> **WHAT IS REQUIRED**: Please transcribe exactly, and only, the lines of the data below between the line holding "Jupiter (95) (454, 1983)" and the line holding "Dies ist eine", inclusive.

> **ENTRIES SUPPLIED**:
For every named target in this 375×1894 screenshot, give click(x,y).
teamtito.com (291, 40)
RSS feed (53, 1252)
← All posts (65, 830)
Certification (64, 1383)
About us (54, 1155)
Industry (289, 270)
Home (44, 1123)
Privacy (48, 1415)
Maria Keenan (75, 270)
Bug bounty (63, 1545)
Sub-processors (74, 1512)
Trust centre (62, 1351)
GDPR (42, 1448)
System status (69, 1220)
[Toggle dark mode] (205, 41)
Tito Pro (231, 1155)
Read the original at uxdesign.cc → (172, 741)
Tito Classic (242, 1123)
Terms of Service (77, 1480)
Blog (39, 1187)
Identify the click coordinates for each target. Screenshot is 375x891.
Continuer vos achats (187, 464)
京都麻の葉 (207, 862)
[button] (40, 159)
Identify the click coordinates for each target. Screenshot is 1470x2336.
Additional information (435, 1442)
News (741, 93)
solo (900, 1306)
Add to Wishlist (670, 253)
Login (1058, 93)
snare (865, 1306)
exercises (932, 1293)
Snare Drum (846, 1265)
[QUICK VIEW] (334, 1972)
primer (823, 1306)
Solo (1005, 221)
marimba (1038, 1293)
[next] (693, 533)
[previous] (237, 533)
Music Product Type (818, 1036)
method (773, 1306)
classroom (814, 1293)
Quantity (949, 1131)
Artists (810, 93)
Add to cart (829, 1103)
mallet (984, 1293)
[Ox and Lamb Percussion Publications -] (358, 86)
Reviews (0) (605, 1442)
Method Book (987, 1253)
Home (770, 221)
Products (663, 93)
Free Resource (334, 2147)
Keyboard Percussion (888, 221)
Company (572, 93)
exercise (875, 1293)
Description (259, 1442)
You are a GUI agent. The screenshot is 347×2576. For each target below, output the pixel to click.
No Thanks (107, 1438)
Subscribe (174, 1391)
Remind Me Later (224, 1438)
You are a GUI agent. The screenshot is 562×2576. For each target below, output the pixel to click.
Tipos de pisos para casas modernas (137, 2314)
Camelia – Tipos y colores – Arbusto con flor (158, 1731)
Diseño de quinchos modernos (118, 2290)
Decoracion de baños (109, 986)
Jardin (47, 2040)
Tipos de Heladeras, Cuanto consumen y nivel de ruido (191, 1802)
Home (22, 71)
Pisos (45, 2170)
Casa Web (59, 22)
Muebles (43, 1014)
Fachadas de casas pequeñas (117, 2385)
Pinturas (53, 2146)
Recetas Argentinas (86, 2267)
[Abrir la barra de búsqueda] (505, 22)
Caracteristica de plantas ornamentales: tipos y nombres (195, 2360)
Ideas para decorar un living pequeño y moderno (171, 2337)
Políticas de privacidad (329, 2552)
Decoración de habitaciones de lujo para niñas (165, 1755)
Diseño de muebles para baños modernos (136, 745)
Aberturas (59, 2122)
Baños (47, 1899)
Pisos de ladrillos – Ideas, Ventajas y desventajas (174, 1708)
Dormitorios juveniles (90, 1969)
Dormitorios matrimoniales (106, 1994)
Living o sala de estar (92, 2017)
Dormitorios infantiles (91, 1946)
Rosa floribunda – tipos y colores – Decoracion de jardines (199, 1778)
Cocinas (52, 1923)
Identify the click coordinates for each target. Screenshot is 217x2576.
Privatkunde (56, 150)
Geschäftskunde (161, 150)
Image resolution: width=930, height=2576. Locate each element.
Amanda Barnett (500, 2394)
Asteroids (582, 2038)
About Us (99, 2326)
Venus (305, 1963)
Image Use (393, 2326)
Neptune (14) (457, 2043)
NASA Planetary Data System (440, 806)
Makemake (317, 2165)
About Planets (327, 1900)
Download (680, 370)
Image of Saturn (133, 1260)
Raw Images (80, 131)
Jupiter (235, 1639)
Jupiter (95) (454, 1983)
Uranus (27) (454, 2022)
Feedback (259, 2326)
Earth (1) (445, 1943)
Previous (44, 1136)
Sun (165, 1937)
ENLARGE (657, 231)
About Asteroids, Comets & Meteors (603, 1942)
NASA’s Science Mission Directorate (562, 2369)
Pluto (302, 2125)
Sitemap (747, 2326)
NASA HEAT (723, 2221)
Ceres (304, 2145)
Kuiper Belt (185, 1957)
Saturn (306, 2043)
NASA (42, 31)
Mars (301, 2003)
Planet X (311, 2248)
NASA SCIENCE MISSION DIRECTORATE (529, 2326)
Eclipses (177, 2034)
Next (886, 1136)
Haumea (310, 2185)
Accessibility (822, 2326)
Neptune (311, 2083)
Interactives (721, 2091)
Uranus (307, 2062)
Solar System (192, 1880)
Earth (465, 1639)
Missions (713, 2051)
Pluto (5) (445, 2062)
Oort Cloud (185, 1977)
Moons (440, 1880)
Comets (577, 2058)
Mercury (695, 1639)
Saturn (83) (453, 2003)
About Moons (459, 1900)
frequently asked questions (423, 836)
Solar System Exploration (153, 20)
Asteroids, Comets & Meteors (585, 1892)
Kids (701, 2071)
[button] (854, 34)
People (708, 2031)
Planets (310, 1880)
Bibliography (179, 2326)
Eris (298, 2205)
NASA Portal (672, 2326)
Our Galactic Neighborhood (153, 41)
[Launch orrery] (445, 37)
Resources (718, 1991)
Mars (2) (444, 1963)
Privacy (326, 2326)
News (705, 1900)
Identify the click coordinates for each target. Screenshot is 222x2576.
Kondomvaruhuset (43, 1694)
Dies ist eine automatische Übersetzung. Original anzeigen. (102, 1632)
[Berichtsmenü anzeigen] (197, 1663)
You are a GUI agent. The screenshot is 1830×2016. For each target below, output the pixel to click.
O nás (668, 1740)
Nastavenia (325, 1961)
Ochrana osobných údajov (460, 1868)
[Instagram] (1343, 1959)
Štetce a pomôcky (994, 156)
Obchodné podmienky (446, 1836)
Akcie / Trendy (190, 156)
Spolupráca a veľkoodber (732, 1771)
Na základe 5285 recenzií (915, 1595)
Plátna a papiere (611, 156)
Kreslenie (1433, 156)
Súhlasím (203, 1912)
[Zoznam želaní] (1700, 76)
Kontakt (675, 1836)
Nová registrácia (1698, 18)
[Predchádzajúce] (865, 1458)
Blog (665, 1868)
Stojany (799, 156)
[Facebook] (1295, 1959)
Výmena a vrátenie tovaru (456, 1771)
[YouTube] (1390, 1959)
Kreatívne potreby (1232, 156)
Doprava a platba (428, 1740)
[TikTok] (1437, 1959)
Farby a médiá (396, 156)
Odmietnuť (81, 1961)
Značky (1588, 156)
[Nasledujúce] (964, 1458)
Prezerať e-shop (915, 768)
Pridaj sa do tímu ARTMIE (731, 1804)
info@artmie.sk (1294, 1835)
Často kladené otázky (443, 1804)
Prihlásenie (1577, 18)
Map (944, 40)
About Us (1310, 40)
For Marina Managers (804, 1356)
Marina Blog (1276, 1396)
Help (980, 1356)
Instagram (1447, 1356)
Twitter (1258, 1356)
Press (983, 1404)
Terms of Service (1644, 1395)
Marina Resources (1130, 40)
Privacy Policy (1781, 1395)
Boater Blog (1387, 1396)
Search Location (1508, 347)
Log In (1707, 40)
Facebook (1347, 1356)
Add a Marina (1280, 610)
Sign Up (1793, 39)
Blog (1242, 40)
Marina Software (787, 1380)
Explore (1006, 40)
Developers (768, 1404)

> **ANSWER TO THIS TASK**:
Jupiter (95) (454, 1983)
Uranus (27) (454, 2022)
Feedback (259, 2326)
Earth (1) (445, 1943)
Previous (44, 1136)
Sun (165, 1937)
ENLARGE (657, 231)
About Asteroids, Comets & Meteors (603, 1942)
NASA’s Science Mission Directorate (562, 2369)
Pluto (302, 2125)
Sitemap (747, 2326)
NASA HEAT (723, 2221)
Ceres (304, 2145)
Kuiper Belt (185, 1957)
Saturn (306, 2043)
NASA (42, 31)
Mars (301, 2003)
Planet X (311, 2248)
NASA SCIENCE MISSION DIRECTORATE (529, 2326)
Eclipses (177, 2034)
Next (886, 1136)
Haumea (310, 2185)
Accessibility (822, 2326)
Neptune (311, 2083)
Interactives (721, 2091)
Uranus (307, 2062)
Solar System (192, 1880)
Earth (465, 1639)
Missions (713, 2051)
Pluto (5) (445, 2062)
Oort Cloud (185, 1977)
Moons (440, 1880)
Comets (577, 2058)
Mercury (695, 1639)
Saturn (83) (453, 2003)
About Moons (459, 1900)
frequently asked questions (423, 836)
Solar System Exploration (153, 20)
Asteroids, Comets & Meteors (585, 1892)
Kids (701, 2071)
[button] (854, 34)
People (708, 2031)
Planets (310, 1880)
Bibliography (179, 2326)
Eris (298, 2205)
NASA Portal (672, 2326)
Our Galactic Neighborhood (153, 41)
[Launch orrery] (445, 37)
Resources (718, 1991)
Mars (2) (444, 1963)
Privacy (326, 2326)
News (705, 1900)
Identify the click coordinates for each target. Screenshot is 222x2576.
Kondomvaruhuset (43, 1694)
Dies ist eine automatische Übersetzung. Original anzeigen. (102, 1632)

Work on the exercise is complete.